Last week, we wrote about Rep. Connie Mack's illegal mailers that he sent to 90,000 Floridians. The postcards said they were a "legislative update" to the "Mack Penny Plan," the Florida Republican's prescription for cutting government spending. They were illegal because congressmen are only allowed to use federal money to pay for mail sent within their districts. Mack's were sent all over the state.
The Tampa Bay Times got hold of some of them -- it talks about sponsorships of the bill, about how it sets a spending cap, about how "it's time to cut up the government's credit card."
One thing that this "legislative update" leaves out? On Friday, it was exactly one year since anything legislative actually happened with the Penny Plan.
Legislative records show Mack introduced the "One Percent Spending Reduction Act of 2011" on May 11 of last year, when it was referred to several committees and then ignored. As of today, it hasn't moved an inch in one year and three days.
So where's the "update" in this legislative update? Mack thought taxpayers should foot the bill to send information to 90,000 people about it, so there must be something. The card says that the bill "continues to gain support and now has 70 co-sponsors in the House of Representatives." Maybe that's new?
Nope. The last person to sign on as a co-sponsor was Minnesota Republican Tim Walberg, and he did it last November.
Maybe that the Senate version of the bill has gained support from "key Senators like Marco Rubio, Pat Toomey and Rand Paul"?
Nah. Paul signed on last July, Rubio in August, and Toomey back in January.
So why did he send it now? To gain more support for the bill? Not likely. Even though more than 50,000 of the postcards went to voters outside of his district, Mack says the mail was supposed to be sent only to his constituents. What good would that support do? They can't call their congressman to encourage him to support Mack's bill, because Mack is their congressman. His office has not responded to several calls for comment.
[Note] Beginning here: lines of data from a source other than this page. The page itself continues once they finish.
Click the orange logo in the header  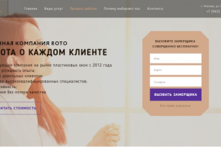(x=1, y=10)
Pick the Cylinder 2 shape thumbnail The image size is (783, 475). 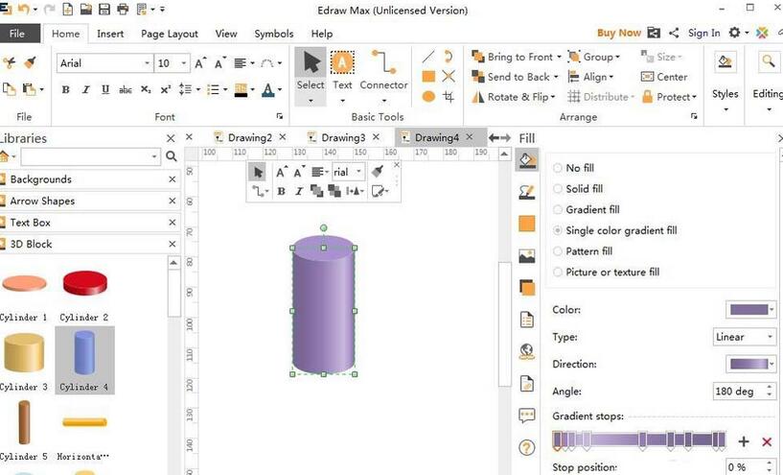coord(84,285)
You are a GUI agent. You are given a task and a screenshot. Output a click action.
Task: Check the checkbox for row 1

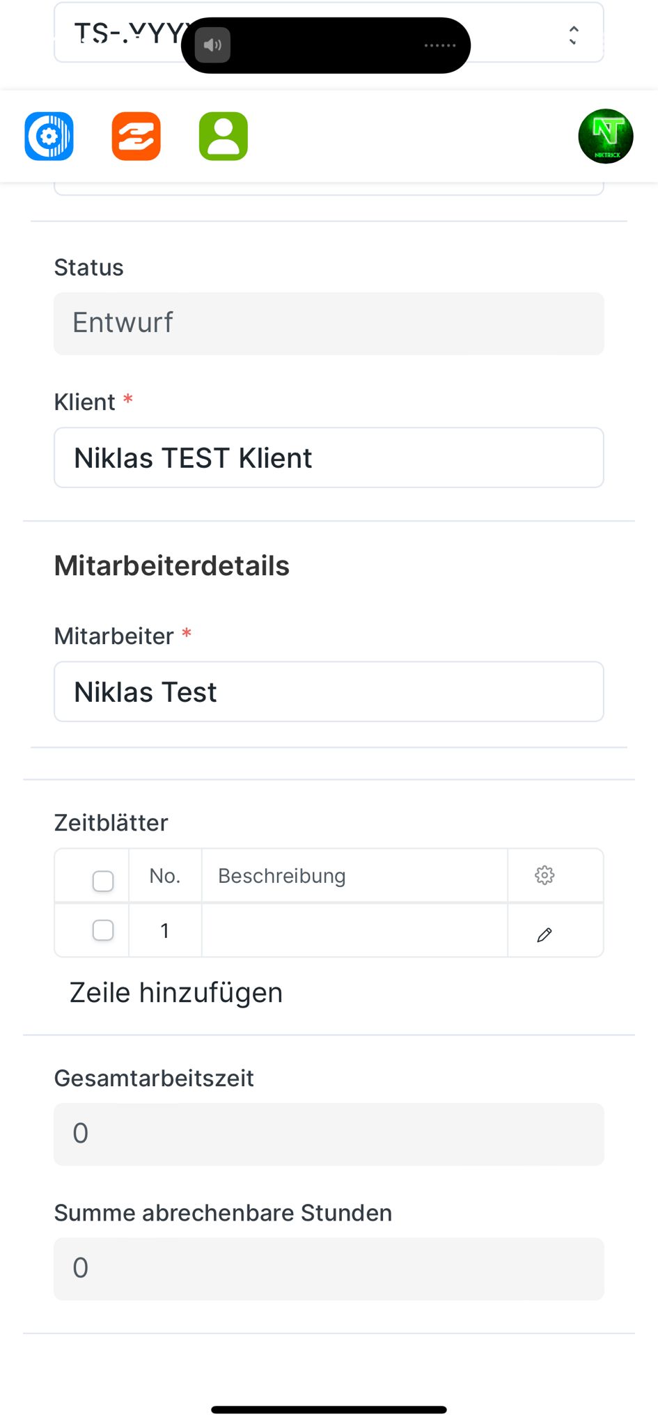click(x=103, y=930)
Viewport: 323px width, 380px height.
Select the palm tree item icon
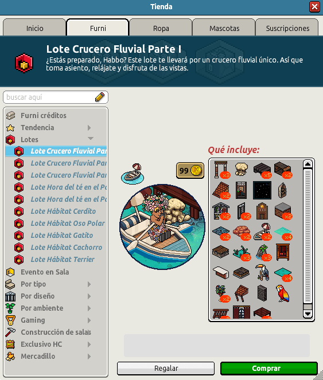tap(220, 292)
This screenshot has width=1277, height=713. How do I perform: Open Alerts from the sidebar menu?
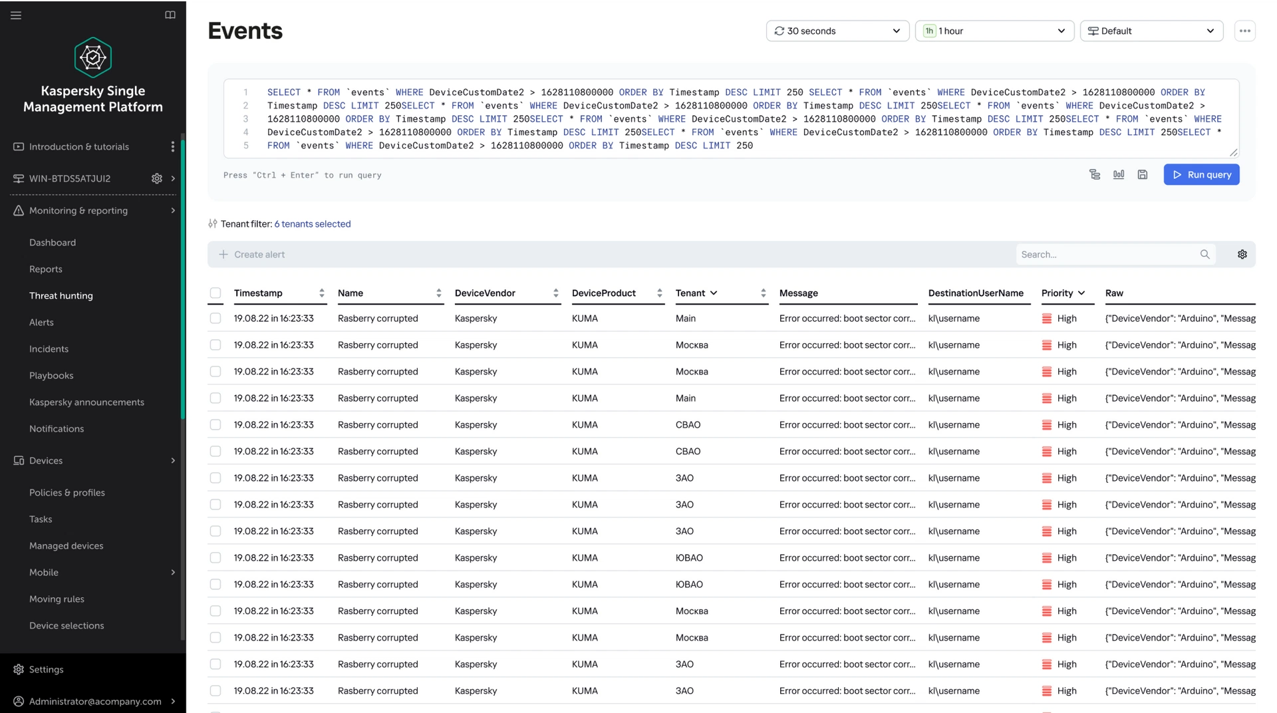coord(41,323)
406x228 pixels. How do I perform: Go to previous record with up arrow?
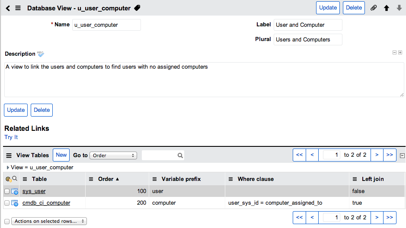point(386,8)
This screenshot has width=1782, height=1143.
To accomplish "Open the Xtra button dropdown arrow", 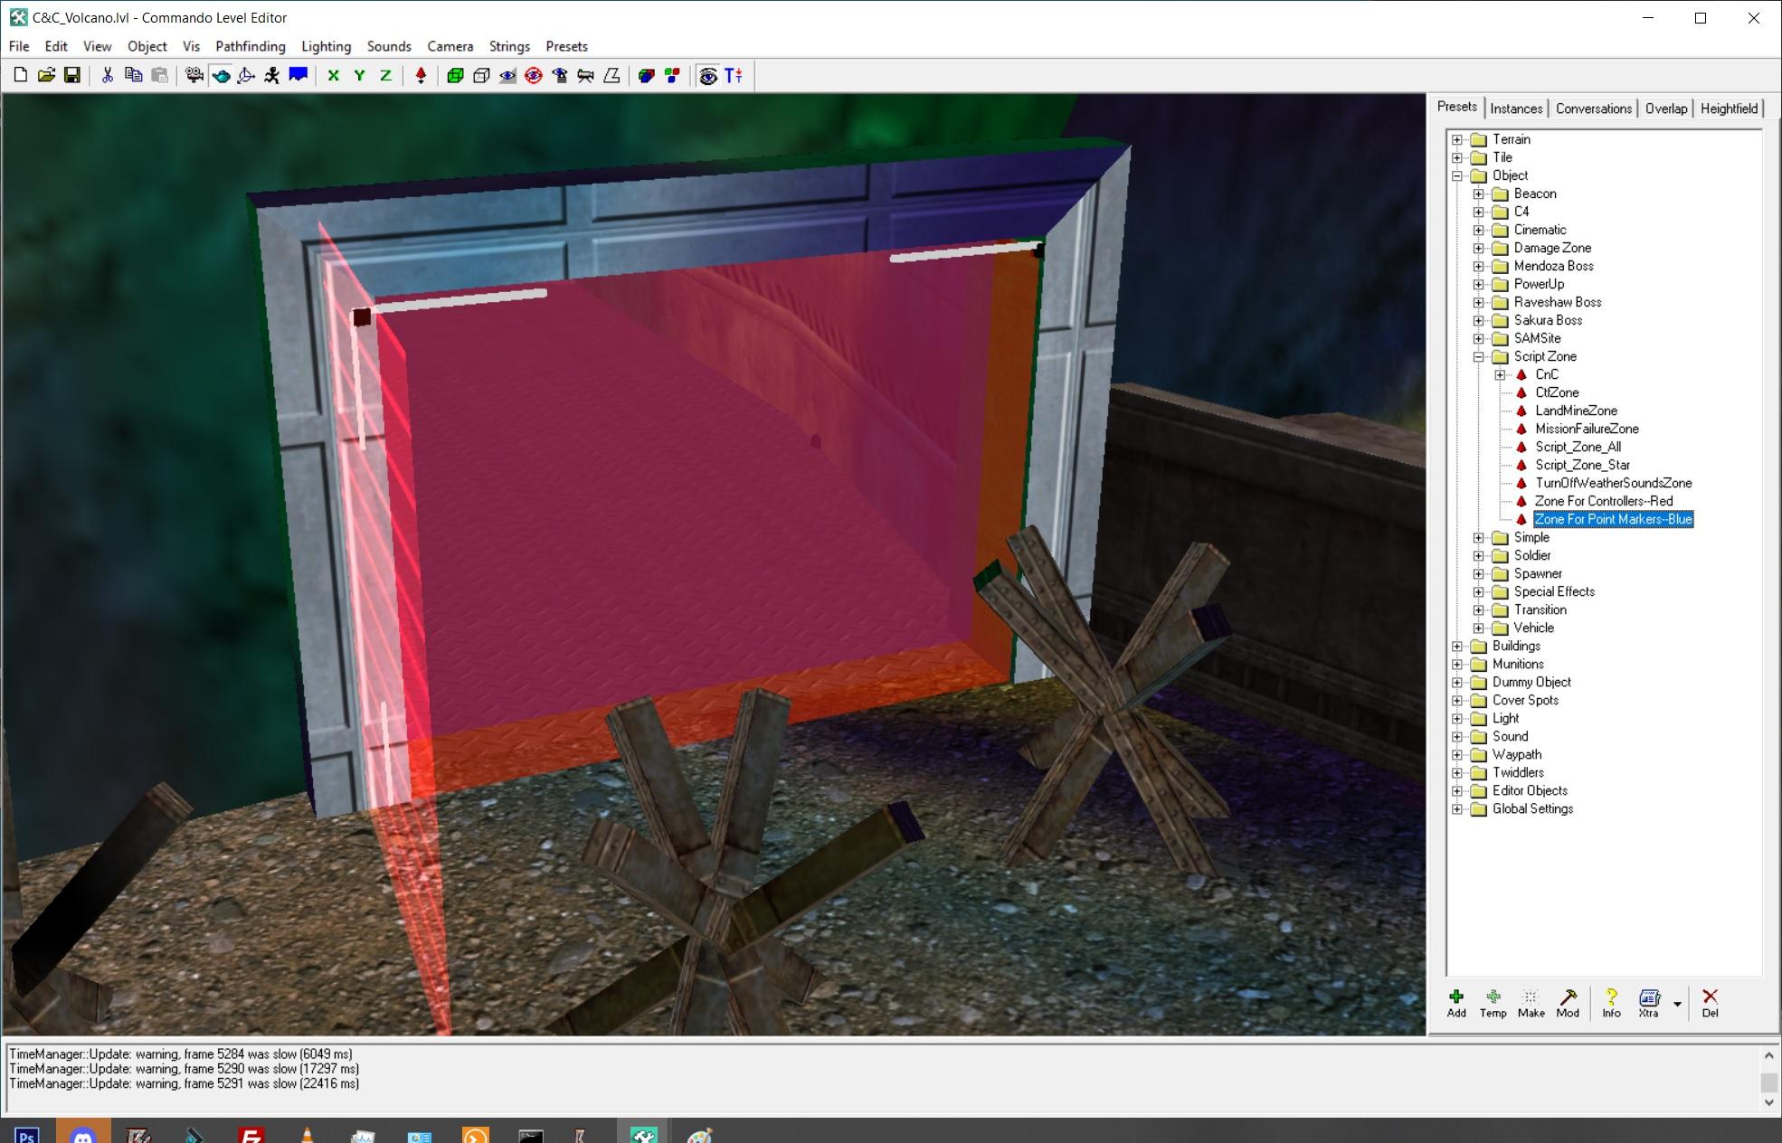I will (1677, 1004).
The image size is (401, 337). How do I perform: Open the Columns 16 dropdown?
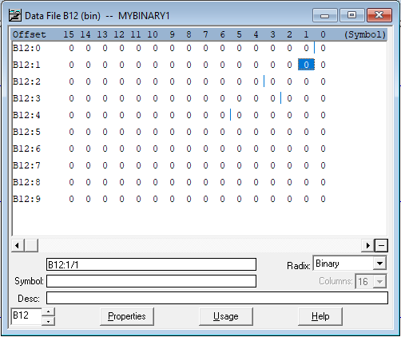[379, 281]
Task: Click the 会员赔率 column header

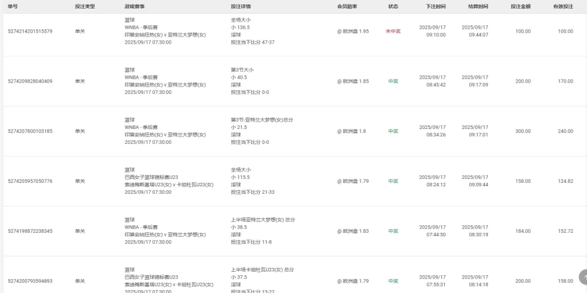Action: pyautogui.click(x=347, y=6)
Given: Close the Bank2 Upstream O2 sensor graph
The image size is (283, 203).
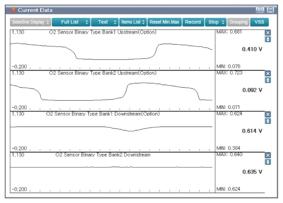Looking at the screenshot, I should point(268,74).
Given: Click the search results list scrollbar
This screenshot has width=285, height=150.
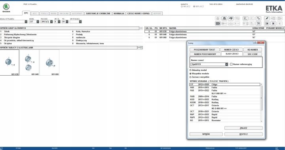Looking at the screenshot, I should tap(261, 103).
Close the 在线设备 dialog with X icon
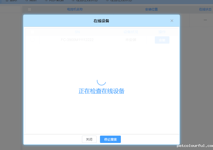213x150 pixels. click(x=172, y=21)
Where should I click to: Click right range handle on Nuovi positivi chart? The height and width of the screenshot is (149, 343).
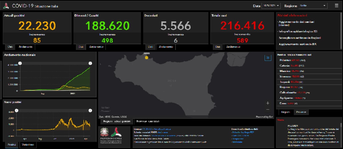(90, 110)
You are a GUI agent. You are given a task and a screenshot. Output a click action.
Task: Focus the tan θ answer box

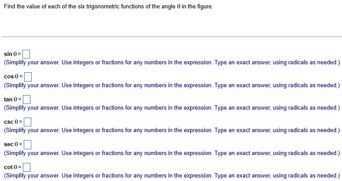click(x=26, y=100)
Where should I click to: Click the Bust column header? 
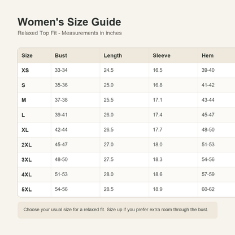click(61, 55)
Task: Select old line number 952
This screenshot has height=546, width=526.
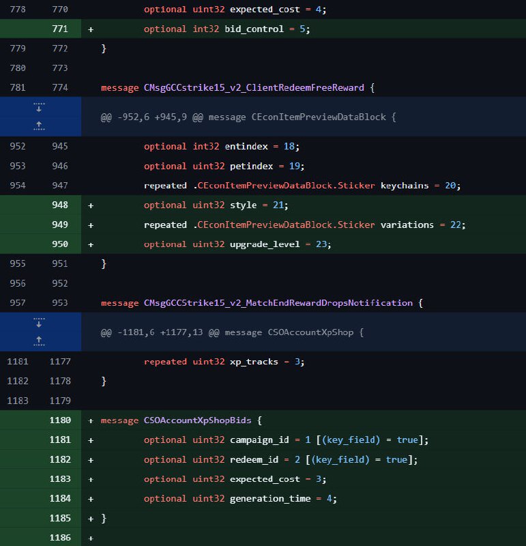Action: click(17, 147)
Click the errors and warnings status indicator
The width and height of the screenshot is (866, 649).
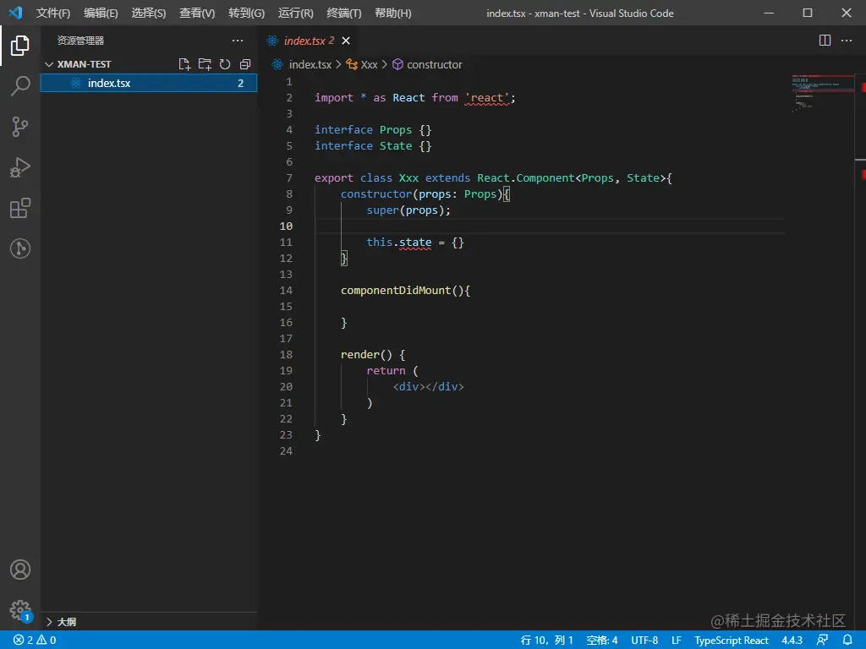35,641
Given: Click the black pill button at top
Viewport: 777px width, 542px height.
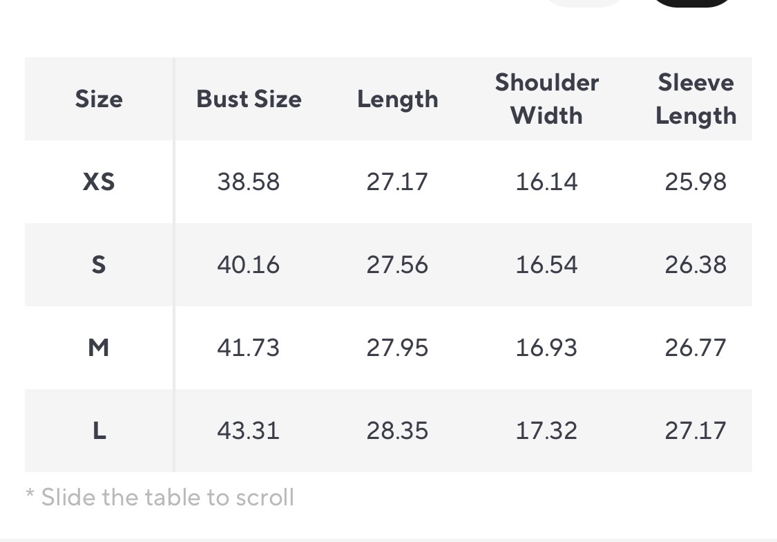Looking at the screenshot, I should point(692,2).
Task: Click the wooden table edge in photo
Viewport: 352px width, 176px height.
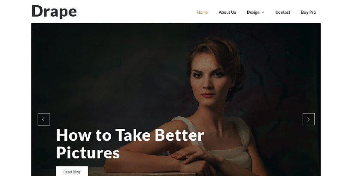Action: pyautogui.click(x=144, y=173)
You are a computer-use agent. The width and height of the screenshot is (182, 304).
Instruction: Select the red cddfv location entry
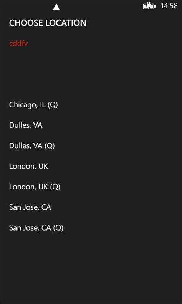18,43
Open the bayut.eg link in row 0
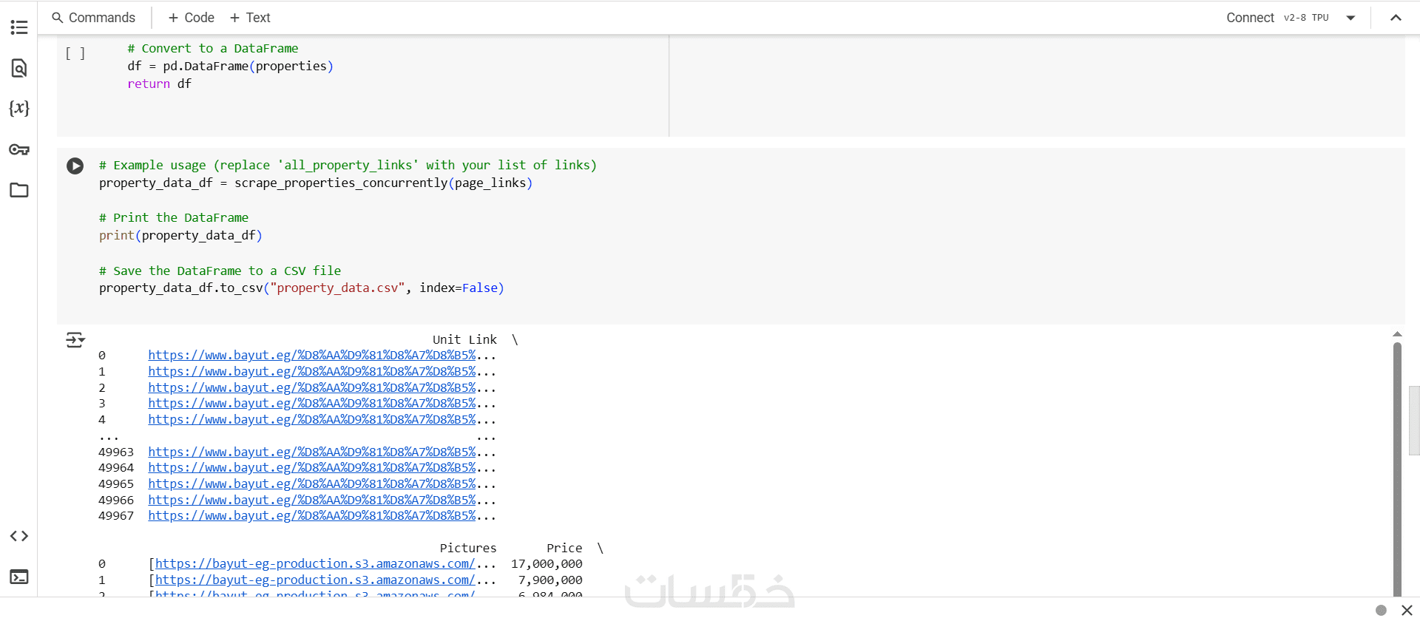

But maybe it's simpler than that. Maybe Mack saw his last opportunity to get a few thousand dollars' worth of free publicity, courtesy of you and me. It really was his last opportunity -- the mailers were sent last week, and today is legally the last day to force taxpayers to foot the bill for mail before the primary. Good thing he got in under the wire -- otherwise all those people outside of his district would have missed out on inconsequential mail pimping stagnant, year-old legislation.